A Critique of Self-Expressive Deep Subspace Clustering

Authors: Benjamin David Haeffele, Chong You, Rene Vidal

ICLR 2021 | Conference PDF | Archive PDF | Plain Text | LLM Run Details

Reproducibility Variable Result LLM Response
Research Type Experimental We validate our theoretical results experimentally and also repeat prior experiments reported in the literature, where we conclude that a significant portion of the previously claimed performance benefits can be attributed to an ad-hoc post processing step rather than the deep subspace clustering model.
Researcher Affiliation Academia Benjamin D. Haeffele Mathematical Institute for Data Science Johns Hopkins University Baltimore, MD, USA bhaeffele@jhu.edu Chong You Department of Electrical Engineering and Computer Sciences University of California, Berkeley Berkeley, CA, USA cyou@berkeley.edu Ren e Vidal Department of Biomedical Engineering Johns Hopkins University Baltimore, MD, USA
Pseudocode No The paper does not include any explicitly labeled pseudocode or algorithm blocks.
Open Source Code No The paper provides a link to the code from a *prior work* (Ji et al., 2017) which they repeated for their experiments: "We use the code provided by the authors of Ji et al. (2017)3." and footnote 3 links to "https://github.com/panji1990/Deep-subspace-clustering-networks". However, this is not their own novel open-source code for the methodology *they* describe, but rather the code of the system they are critiquing.

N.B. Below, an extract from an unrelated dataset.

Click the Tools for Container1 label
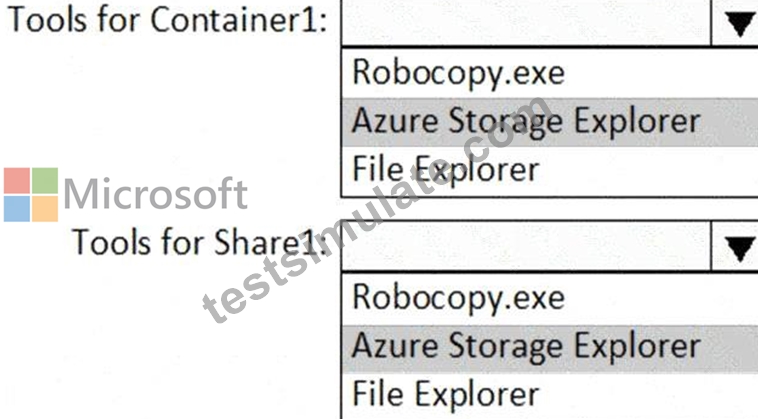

Open Datasets Yes We first evaluate the Autoencoder Regularization form given in (3) by repeating all of the experiments from Ji et al. (2017)... on the Extended Yale-B (38 faces), ORL, and COIL100 datasets.
Dataset Splits No The paper does not explicitly describe the train/validation/test splits for the datasets used. It refers to the training procedure as described in Ji et al. (2017).

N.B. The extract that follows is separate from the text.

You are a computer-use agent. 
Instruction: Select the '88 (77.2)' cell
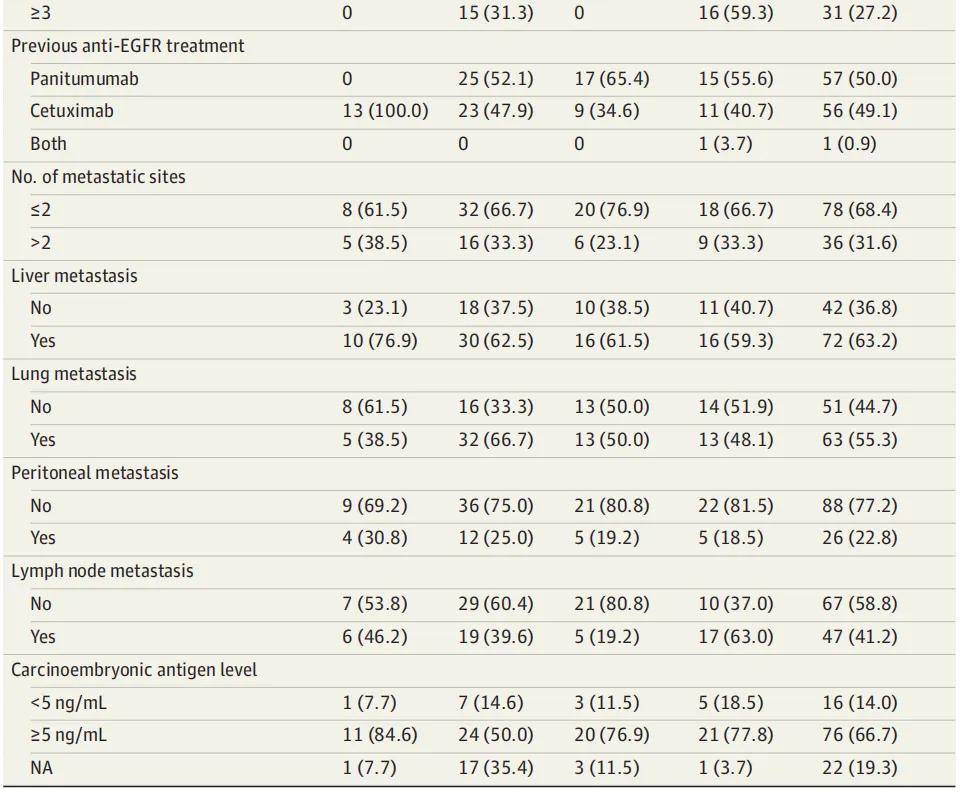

Hardware Specification No The paper does not provide any specific details about the hardware (e.g., CPU, GPU models, memory, cloud platforms) used to run the experiments.
Software Dependencies No The paper mentions using "Adam optimizer" and refers to the code of Ji et al. (2017) which implements specific loss functions. However, it does not provide specific version numbers for any software libraries, frameworks (like PyTorch or TensorFlow), or other dependencies necessary for replication.
Experiment Setup Yes We use regularization hyper-parameters (λ, γ) = (10^-4, 2) for all cases and γ2 = 10^-4 for the Instance Normalization case... The training procedure, as described in Ji et al. (2017), involves pre-training an antoencoder network without the F(Z, C) term... Then, the encoder and decoder networks of SEDSC are initialized by the pre-trained networks and all model parameters are trained via the Adam optimizer... To be consistent with Ji et al. (2017), we report the results at 1000/120/700 iterations for Yale B / COIL100 / ORL, respectively.